AUFGABE 1 —
Extrahieren Sie aus der Auflistung jede Zeile, in der die Zeichenfolge „header“ vorkommt, wobei die Groß- und Kleinschreibung zu beachten ist.
═══ SEITENAUSZUG
Atomenergie – Pro & Contra
Beide ESG-Research Partner verfügen über jahrzehntelange Erfahrung in der Unternehmensbewertung. So unterschiedlich ihre Herangehensweise methodologisch auch sein mag: Beide bemühen sich um eine objektive Darstellung, die sowohl positive als auch negative Aspekte berücksichtigt, abwägt und schließlich in die Beurteilung der Nachhaltigkeitsleistung eines Unternehmens einfließen lässt. So wird Kernenergie allgemein als zuverlässige Quelle für Grundlaststrom mit minimaler CO -Emissionsintensität eingestuft. Andere Aspekte, wie die Entsorgung und Lagerung radioaktiver Abfälle, Wasserverbrauch zur Kühlung, Strahlungsbelastung durch Leckagen, regulatorische Risiken (Atomaus-, -neu- bzw. -wiedereinstieg), etc. werden dagegen negativ gesehen.
══════
═══ AUSZÜGE DER AUFLISTUNG
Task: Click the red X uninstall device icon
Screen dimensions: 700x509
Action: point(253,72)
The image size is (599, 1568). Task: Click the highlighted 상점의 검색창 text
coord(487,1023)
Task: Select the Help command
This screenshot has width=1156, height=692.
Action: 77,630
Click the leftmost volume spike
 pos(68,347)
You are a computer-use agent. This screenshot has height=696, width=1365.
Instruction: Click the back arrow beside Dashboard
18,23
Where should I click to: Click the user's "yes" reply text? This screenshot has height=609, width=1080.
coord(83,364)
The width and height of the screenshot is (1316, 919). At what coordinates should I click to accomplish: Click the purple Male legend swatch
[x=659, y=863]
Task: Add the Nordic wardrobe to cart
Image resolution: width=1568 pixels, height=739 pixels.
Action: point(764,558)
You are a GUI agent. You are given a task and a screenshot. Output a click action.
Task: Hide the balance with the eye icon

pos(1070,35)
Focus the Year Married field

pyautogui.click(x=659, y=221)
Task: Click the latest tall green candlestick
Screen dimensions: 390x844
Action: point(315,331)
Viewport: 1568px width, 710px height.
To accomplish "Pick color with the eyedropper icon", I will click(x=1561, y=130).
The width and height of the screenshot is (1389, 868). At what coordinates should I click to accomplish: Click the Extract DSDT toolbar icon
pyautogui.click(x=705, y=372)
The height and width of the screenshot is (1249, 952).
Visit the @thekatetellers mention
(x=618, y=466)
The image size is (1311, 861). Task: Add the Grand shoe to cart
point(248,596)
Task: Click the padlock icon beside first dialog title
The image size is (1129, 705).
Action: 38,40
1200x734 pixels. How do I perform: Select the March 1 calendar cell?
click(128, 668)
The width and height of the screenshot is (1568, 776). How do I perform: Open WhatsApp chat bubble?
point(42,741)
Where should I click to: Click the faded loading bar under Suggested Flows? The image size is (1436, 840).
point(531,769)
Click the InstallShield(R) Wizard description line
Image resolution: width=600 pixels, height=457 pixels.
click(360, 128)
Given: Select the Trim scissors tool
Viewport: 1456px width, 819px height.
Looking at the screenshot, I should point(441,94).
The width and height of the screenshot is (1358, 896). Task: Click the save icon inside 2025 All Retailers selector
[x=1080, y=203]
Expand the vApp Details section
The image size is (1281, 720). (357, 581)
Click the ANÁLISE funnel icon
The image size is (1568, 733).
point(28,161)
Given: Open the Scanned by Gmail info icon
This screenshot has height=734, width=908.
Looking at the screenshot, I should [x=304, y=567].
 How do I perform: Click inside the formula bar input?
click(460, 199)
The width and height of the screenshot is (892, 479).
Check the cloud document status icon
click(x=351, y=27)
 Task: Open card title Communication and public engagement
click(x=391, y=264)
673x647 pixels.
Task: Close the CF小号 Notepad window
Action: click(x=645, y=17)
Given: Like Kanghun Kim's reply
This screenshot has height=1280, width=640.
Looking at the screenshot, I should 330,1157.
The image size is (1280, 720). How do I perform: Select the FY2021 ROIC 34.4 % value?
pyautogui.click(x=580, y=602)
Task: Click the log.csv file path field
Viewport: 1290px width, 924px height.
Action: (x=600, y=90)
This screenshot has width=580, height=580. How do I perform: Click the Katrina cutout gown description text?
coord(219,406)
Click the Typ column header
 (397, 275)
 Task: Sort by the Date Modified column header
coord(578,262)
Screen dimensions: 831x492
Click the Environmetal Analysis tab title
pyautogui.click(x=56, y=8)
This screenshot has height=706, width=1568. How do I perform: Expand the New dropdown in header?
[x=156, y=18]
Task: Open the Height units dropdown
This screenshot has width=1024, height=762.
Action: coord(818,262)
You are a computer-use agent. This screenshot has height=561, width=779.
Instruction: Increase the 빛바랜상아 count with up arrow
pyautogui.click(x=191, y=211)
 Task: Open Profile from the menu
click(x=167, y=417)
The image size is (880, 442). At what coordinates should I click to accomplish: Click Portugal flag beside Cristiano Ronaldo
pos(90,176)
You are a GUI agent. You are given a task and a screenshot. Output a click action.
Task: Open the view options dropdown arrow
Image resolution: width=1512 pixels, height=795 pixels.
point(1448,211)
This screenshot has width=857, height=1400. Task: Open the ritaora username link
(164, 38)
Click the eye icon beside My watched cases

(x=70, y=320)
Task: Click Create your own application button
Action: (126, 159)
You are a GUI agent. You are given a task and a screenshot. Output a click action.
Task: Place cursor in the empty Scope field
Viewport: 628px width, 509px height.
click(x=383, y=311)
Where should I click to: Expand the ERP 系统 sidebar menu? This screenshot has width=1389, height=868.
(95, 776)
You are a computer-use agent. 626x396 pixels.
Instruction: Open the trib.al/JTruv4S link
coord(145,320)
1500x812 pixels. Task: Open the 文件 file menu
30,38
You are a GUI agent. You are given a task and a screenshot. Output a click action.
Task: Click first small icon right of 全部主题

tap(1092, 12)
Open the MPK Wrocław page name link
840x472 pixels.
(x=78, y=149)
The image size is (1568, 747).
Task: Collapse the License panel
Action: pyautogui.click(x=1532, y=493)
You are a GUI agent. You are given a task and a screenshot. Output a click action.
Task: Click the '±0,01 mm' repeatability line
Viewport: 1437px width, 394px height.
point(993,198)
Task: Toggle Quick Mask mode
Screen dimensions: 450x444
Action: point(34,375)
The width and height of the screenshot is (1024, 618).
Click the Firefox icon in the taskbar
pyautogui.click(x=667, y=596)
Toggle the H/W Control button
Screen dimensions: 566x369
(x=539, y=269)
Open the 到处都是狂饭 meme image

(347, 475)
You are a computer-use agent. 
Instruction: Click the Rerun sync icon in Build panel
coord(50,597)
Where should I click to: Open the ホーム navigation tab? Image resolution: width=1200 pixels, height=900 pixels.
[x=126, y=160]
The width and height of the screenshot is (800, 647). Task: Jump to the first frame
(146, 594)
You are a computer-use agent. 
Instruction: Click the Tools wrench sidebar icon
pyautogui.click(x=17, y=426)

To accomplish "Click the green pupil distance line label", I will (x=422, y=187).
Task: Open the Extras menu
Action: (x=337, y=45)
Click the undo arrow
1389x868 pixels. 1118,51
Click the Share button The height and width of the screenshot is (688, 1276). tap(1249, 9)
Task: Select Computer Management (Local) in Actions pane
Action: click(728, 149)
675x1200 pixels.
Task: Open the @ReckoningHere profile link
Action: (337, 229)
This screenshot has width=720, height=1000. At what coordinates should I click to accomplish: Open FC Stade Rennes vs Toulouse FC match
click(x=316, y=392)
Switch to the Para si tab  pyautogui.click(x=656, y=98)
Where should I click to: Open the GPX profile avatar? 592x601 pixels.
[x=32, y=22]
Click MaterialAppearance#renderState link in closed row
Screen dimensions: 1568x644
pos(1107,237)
══════
AUFGABE 2 —
Schreiben Sie den Text zur Atomenergie oben vollständig und wortgetreu ab.

ENDGÜLTIGE ANTWORT 1 —
Click the Typ column header
 Task: Sort by the Date Modified column header
This screenshot has height=706, width=1568. How do I perform: Expand the New dropdown in header?

ENDGÜLTIGE ANTWORT 2 —
Atomenergie – Pro & Contra
Beide ESG-Research Partner verfügen über jahrzehntelange Erfahrung in der Unternehmensbewertung. So unterschiedlich ihre Herangehensweise methodologisch auch sein mag: Beide bemühen sich um eine objektive Darstellung, die sowohl positive als auch negative Aspekte berücksichtigt, abwägt und schließlich in die Beurteilung der Nachhaltigkeitsleistung eines Unternehmens einfließen lässt. So wird Kernenergie allgemein als zuverlässige Quelle für Grundlaststrom mit minimaler CO -Emissionsintensität eingestuft. Andere Aspekte, wie die Entsorgung und Lagerung radioaktiver Abfälle, Wasserverbrauch zur Kühlung, Strahlungsbelastung durch Leckagen, regulatorische Risiken (Atomaus-, -neu- bzw. -wiedereinstieg), etc. werden dagegen negativ gesehen.